Sunday, October 19, 2008

Help! Mother's in town

Yesterday I returned to my old demons, checking e-mail multiple times per day. I hoped to get some solace by doing that, but in fact it only aggravated my anxiety.

I've been paying more attention recently to exactly how my mother undoes me. This morning I did not want to get out of bed, because she was throwing stuff around in the garage. She started doing that last night, while I was out at the theater with one of my sons, and my other son called because he was worried and scared. First I called a friend to see if I could find sanctuary at his apartment, but he was busy. So I gathered up my courage and went to ask my mother if she had found the thing she was looking for, which last night she blamed me for losing. She holds me responsible for taking care of the things she left in my garage, without telling me about them, because she has been carefully hoarding the stuff I left in my grandmother's house in London, which I told her she could throw away. Anyway, I don't say anything. Not about that, or the foods she left in the refrigerator and told me, which I stored on a special shelf for her while she was gone.

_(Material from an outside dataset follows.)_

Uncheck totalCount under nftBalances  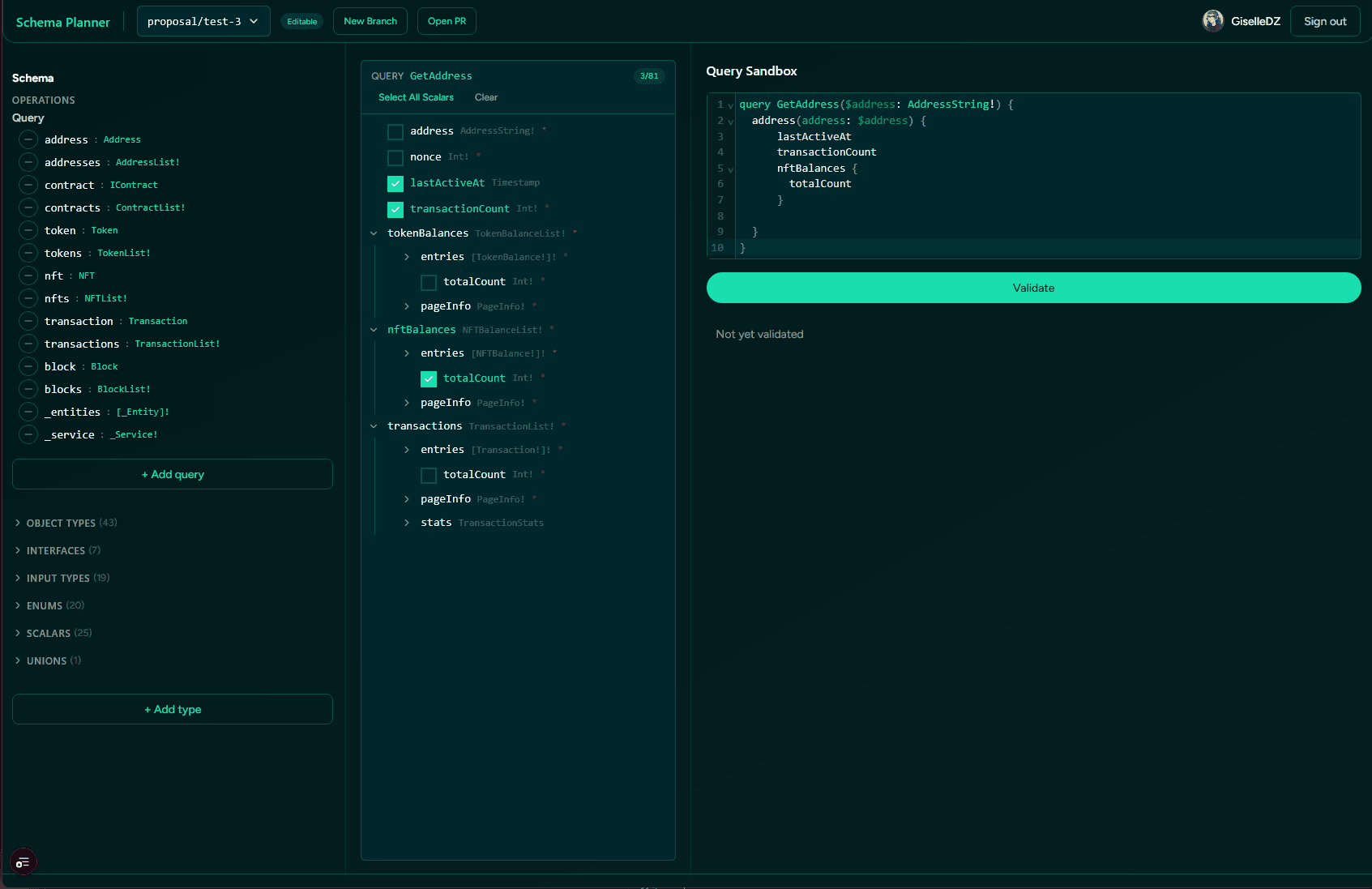pos(428,378)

So she starts on at me about how she always thought I would make a contribution to humanity with my brilliant, mathematical mind and she doesn't see how I can possibly make a living in the present economic climate by being a therapist. I say nothing about the fact that when I was a teenager, she encouraged me to go to art school when I dropped out of my undergrad in physics and math. I say nothing about the fact that she has never held down a job of any kind or supported herself financially by working. She goes on to talk about recent research in clinical neuropsychology, and how someone at Stanford found that baby rats who received more maternal touch thrived, physically as well as mentally, compared with those receiving less or no touch. Ironic, I think silently in my head. Well, you did at least touch me, for the first few years until my brother was born and then he was so sick that he took up all your attention. But what about saying forever that my first sentence, at 9 months or some ridiculous age, was 'squirrels eat acrons but people don't. Why?' You proudly thought I was showing signs of being a budding scientist, when in reality I just wanted to eat the acorns. Not sure what would be the rat equivalent of that.

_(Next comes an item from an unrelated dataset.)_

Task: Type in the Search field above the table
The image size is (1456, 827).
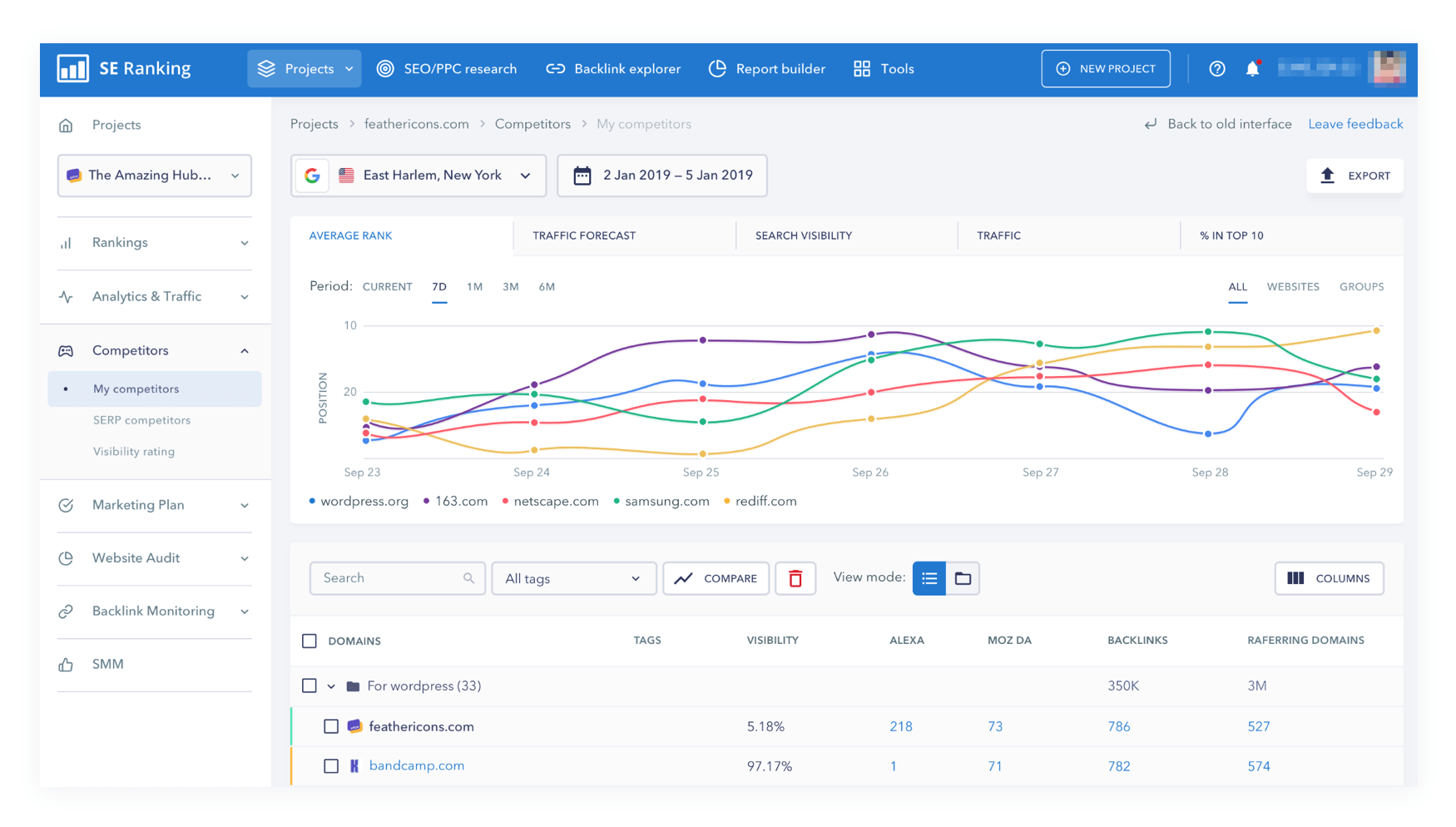Action: tap(389, 578)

Then she goes on to suggest that I should introduce my shy son to girls by having an au-pair or sending him for tutoring, or language school in France. I remember the young men she employed as housekeepers when I was that age, and the tutors, and being sent away to Europe. Maybe that's what it was all about. All I say is that he'll learn to talk to people in his own time.

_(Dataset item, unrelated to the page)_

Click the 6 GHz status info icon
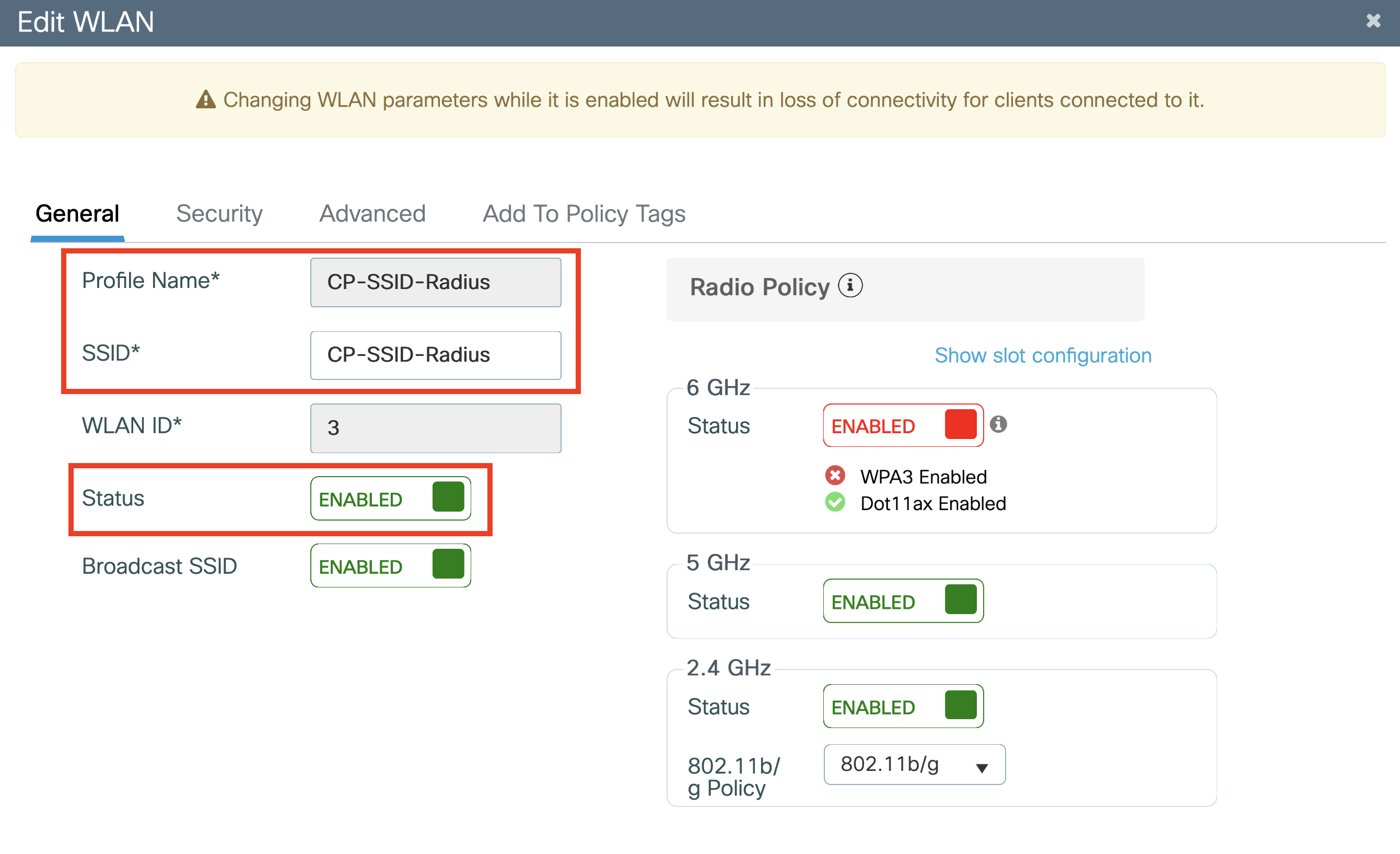 (x=998, y=424)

I patiently try to explain what I'm doing with my life, the degree to which I know what it is, and the degree to which it might just be a fad or a phase I'm passing through. Not sure why I try. I proudly announce that I've been asked to teach another yoga class. Here I am, working both in paid and volunteer jobs almost every day of the week, completing my second doctorate, trying to excuse myself to someone that dropped out of a Masters' in Art History and never worked.

I thought that it wouldn't get to me this time. You've been here for two and a half days, and I just want to cry.

You are very sweet about it now, trying to take it back after, this is new. I'm sure that your parents never did that. Your mother threw stuff and worse, she knowingly threw words in order to cause serious harm. And your foot and knee hurt, after falling last week, so you can't walk as much as usual to get the energy out that way. Pain can make one irritable.

Maybe I need to stand up and object to some of this. Just waiting for the storm to pass over, there is not a lot of point in yelling at the sky. Not sure what I'm dealing with. Are you a force of nature, or an angry kitten? Or maybe just a storm in a teacup.